En Pologne et en Hongrie, des conflits sur la législation limitant l’indépendance des juges et d’autres questions liées à l’État de droit opposent depuis longtemps les gouvernements nationaux à Bruxelles, conduisant au gel des fonds européens jusqu’à ce que les projets de loi soient amendés.

González Pons a déclaré que le Parlement européen tiendrait la semaine prochaine un débat formel sur la proposition espagnole. La Commission européenne devra y participer, mais elle n’aura peut-être pas encore atteint son avis final.

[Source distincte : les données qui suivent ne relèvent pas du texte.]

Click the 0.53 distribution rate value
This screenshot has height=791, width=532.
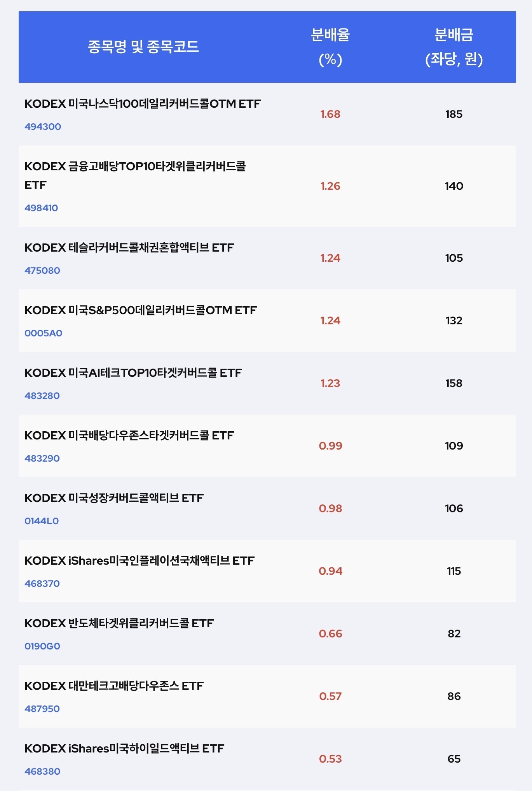(330, 759)
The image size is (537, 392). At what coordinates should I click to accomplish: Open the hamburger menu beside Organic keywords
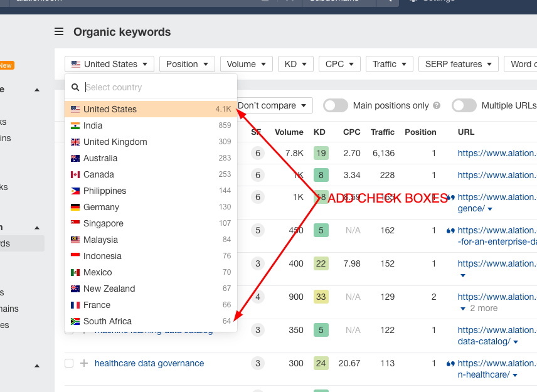[59, 32]
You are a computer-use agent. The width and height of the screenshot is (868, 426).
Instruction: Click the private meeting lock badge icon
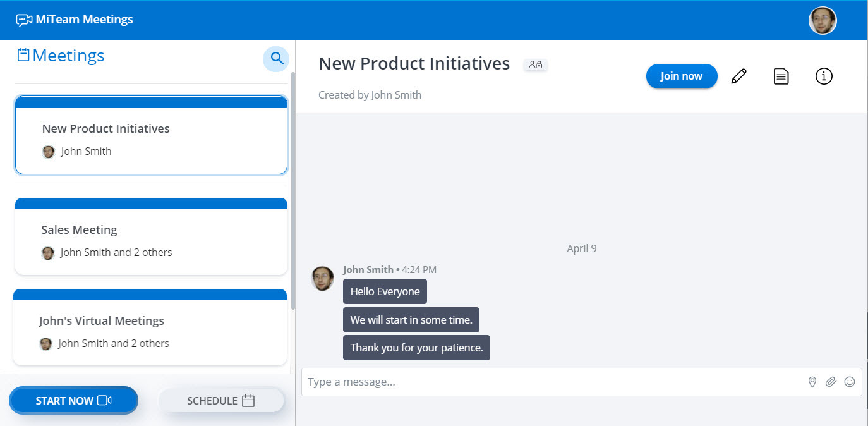click(536, 64)
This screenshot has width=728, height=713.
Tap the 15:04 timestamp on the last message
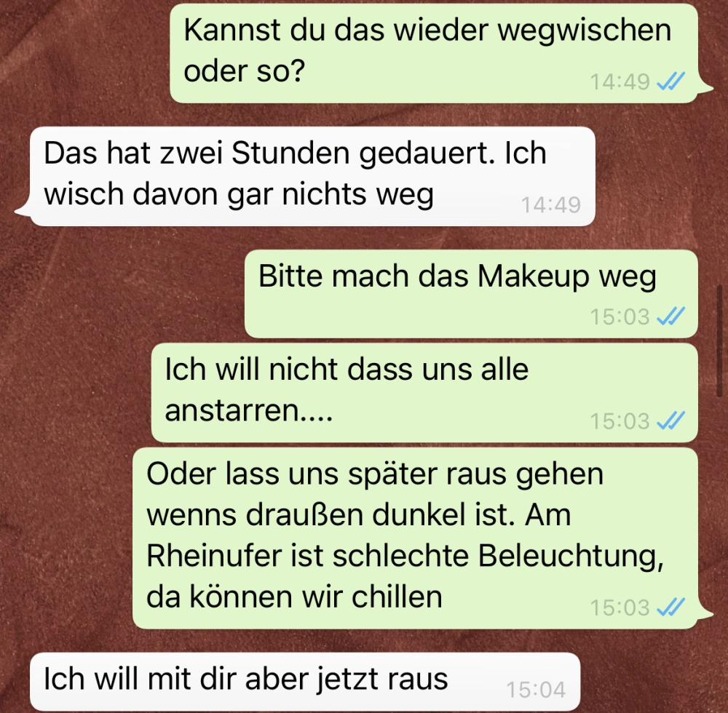(x=536, y=690)
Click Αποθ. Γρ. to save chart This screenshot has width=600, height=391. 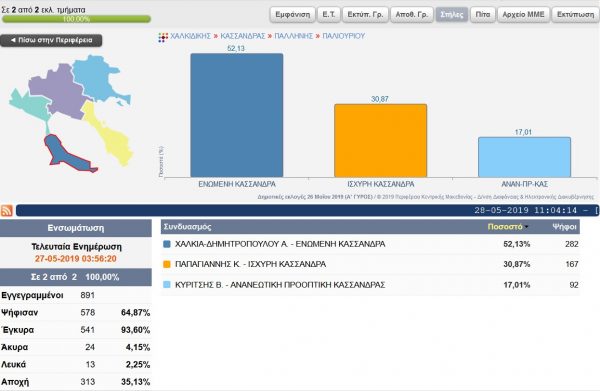(412, 15)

Feijóo a dit : « Quoi [the Socialists] Ce que nous cherchons à faire, c’est de vider la Catalogne de la présence de l’État espagnol.»

Il a qualifié le projet d’amnistie de « fraude électorale » parce que Sánchez – qui affirme avoir un mandat politique pour le faire – a soutenu à l’approche des élections de juillet qu’une amnistie serait inacceptable.

Le projet de grâce aux séparatistes catalans a provoqué 11 nuits consécutives de manifestations devant le siège du Parti socialiste. Cela effrayait également les investisseurs étrangers, a ajouté Feijóo.

« Qui va faire confiance à un pays où ils ont fait cela ? » a-t-il déclaré à un groupe de correspondants étrangers, assis devant un écran affichant le slogan #HelpSpain.

Le principal lobby des affaires espagnol, le CEOE, a déclaré que la loi créait une situation « dans laquelle il est très difficile de favoriser la croissance économique et la création d’emplois ».

L’amnistie bénéficiera à Carles Puigdemont, chef du parti séparatiste pur et dur Ensemble pour la Catalogne, qui vit en Belgique comme un fugitif de la justice espagnole. Mais cela s’appliquerait également « aux directeurs d’école, aux fonctionnaires, aux pompiers et aux policiers », a déclaré Bolaños.

Elle couvrira les policiers accusés d’avoir fait un usage excessif de la force pour perturber le référendum illégal sur l’indépendance de 2017, ainsi que les atteintes à l’ordre public et le détournement de fonds publics liés à la campagne de séparation de l’Espagne.

La loi ne sera approuvée qu’après l’investiture prévue de Sánchez jeudi et le processus prendra probablement des semaines, voire des mois.

Sánchez a remporté moins de sièges que le PP lors des élections de juillet, mais devrait dépasser la majorité de 176 sièges au Parlement, après avoir obtenu le soutien de six petits partis au Parlement, dont deux groupes catalans qui exigeaient une loi d’amnistie.